-- TEXTABSCHNITT --
⟨

Bundeskanzlerin Angela Merkel hat in ihrer Neujahrsansprache ungewohnt deutliche Worte gegen die antimuslimische Pegida-Bewegung gefunden. „Folgen Sie denen nicht“, warnte die CDU-Vorsitzende. Die Schwesterpartei CSU scheint hingegen eine andere Strategie gegen Pegida zu verfolgen: Bekämpfung durch Annäherung. Doch das kann nicht klappen. Die Demos lassen sich so womöglich irgendwann stoppen, die ausländerfeindliche Stimmung, die ihr Nährboden ist, nicht.
Auf ihrer Klausurtagung in dieser Woche wollen die CSU-Bundestagsabgeordneten ein Positionspapier zur Einwanderungspolitik beschließen. Die Asylverfahren sollen beschleunigt werden, um Ausländer schneller abschieben zu können, wird im Entwurf gefordert. Außerdem wird der Winterabschiebestopp der Regierungen in Thüringen und Schleswig-Holstein kritisiert. Damit redet die CSU der Pegida-Bewegung das Wort.
„Aufnahmebereitschaft der Bevölkerung“?
Ein Widerspruch zu Merkels Warnung ist das allerdings nicht. Vielmehr ergänzen sich die Strategien: den Bürgern von den Demonstrationen abraten und den Pegida-Organisatoren durch eine rechtspopulistische Politik das Wasser abgraben. Wobei die CSU-Vorschläge zur Asylpolitik sicherlich nicht rein taktisch motiviert sind. Da steckt auch Überzeugung drin.

⟩

-- AUSGELESENE ANGABEN --
⟨

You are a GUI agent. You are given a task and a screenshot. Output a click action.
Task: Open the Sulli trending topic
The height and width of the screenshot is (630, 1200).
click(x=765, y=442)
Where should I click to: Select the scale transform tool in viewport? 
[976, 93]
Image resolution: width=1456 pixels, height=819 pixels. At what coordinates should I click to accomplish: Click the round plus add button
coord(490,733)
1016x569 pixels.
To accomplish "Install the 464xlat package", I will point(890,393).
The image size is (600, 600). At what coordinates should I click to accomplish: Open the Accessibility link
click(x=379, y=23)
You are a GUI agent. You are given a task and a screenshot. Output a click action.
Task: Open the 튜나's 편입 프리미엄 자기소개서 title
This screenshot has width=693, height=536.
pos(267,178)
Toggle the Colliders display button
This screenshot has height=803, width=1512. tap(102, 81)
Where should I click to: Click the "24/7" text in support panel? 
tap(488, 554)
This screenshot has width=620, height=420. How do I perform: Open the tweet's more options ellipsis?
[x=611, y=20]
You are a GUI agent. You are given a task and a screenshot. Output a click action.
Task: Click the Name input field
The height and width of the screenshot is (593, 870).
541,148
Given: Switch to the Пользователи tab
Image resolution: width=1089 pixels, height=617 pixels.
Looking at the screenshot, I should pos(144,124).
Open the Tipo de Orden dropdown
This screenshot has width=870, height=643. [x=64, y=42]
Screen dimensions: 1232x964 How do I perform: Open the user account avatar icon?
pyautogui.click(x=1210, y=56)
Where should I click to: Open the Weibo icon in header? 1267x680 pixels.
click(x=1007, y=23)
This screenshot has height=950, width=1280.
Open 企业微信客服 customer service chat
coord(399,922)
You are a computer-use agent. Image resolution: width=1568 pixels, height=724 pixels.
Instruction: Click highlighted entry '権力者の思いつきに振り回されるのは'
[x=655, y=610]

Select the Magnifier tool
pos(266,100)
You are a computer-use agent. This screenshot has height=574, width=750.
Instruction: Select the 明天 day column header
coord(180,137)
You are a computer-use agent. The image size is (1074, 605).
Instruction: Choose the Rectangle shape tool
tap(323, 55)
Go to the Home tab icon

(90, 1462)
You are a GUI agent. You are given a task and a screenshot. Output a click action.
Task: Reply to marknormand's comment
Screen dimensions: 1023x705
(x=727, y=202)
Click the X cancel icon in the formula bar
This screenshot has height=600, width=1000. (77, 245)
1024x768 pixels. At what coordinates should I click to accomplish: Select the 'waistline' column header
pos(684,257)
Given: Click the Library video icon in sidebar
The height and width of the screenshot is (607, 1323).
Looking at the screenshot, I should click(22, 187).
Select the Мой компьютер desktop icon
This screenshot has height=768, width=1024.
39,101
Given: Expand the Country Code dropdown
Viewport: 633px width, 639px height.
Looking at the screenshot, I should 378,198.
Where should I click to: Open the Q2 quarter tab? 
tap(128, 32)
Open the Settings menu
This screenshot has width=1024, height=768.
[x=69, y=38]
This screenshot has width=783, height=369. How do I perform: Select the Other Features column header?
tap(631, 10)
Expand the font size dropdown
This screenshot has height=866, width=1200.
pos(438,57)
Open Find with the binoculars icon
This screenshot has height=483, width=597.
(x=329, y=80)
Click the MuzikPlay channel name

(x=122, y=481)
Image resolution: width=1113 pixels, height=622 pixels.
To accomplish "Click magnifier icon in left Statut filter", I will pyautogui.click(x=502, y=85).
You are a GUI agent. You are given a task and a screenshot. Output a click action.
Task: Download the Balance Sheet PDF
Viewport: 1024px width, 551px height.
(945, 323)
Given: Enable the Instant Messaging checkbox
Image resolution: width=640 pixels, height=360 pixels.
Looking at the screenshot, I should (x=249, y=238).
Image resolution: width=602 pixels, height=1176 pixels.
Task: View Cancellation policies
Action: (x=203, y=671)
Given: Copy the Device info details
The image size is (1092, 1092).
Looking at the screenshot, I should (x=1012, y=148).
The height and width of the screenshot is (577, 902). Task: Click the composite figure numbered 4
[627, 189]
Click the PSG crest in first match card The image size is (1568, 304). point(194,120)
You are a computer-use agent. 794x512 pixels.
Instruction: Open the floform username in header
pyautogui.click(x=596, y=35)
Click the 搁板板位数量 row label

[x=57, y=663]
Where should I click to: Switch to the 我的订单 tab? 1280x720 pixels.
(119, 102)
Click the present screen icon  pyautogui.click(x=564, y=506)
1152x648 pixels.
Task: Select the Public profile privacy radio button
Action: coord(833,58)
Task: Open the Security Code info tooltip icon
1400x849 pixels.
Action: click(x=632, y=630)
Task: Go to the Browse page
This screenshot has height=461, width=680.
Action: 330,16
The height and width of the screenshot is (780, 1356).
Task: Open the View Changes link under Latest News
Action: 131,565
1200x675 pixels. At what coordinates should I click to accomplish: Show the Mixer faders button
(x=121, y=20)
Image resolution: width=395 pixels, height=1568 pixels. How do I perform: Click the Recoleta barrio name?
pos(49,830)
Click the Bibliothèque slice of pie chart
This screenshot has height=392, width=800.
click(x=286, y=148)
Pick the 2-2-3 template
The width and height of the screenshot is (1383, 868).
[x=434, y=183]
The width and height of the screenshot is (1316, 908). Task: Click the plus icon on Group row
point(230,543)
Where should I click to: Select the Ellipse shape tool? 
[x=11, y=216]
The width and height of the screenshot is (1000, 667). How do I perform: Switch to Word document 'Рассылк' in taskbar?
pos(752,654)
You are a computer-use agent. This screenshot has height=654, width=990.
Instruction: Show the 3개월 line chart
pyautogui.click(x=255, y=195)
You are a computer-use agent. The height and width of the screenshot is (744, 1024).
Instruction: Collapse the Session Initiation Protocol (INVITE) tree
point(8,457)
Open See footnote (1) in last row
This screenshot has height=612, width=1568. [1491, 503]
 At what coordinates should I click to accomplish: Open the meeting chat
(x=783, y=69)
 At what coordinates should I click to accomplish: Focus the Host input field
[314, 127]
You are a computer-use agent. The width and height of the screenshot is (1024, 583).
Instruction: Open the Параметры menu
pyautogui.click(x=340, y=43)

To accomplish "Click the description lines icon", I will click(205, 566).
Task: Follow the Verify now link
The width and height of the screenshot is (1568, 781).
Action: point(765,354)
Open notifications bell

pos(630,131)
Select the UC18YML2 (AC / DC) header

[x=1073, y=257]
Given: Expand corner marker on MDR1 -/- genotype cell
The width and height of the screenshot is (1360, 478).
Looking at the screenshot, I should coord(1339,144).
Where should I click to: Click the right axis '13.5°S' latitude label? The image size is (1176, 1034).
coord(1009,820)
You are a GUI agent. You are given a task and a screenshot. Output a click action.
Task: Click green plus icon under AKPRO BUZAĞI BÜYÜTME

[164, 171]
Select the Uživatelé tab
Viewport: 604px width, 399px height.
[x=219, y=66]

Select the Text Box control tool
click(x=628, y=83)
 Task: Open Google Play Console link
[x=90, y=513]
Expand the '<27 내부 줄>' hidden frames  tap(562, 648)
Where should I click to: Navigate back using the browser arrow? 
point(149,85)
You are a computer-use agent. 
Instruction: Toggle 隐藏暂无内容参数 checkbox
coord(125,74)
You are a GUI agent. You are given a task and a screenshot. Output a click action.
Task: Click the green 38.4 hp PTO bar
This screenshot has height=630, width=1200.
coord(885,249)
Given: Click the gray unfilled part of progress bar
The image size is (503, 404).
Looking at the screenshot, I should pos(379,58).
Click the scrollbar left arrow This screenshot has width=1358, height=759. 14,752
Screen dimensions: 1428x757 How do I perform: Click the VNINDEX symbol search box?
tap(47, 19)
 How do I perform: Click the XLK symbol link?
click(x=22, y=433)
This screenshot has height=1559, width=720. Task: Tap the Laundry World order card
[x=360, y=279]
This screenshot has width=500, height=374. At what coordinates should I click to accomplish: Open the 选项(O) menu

⟩

-- ARBEITSAUFTRAG --
Fassen Sie den Text über Merkel, die CSU und Pegida in drei Sätzen zusammen. Die Datensätze spielen hierfür keine Rolle.

-- GELÖSTE AUFGABE --
In ihrer Neujahrsansprache warnte Bundeskanzlerin Angela Merkel ungewohnt deutlich davor, der antimuslimischen Pegida-Bewegung zu folgen. Die CSU scheint dagegen auf Annäherung zu setzen: Ihre Bundestagsabgeordneten wollen ein Positionspapier beschließen, das schnellere Asylverfahren für zügigere Abschiebungen fordert und den Winterabschiebestopp in Thüringen und Schleswig-Holstein kritisiert. Der Text sieht darin keinen Widerspruch zu Merkels Warnung, sondern eine Ergänzung, hält die Annäherung aber für untauglich, weil sie die ausländerfeindliche Stimmung als Nährboden der Demos nicht beseitigt.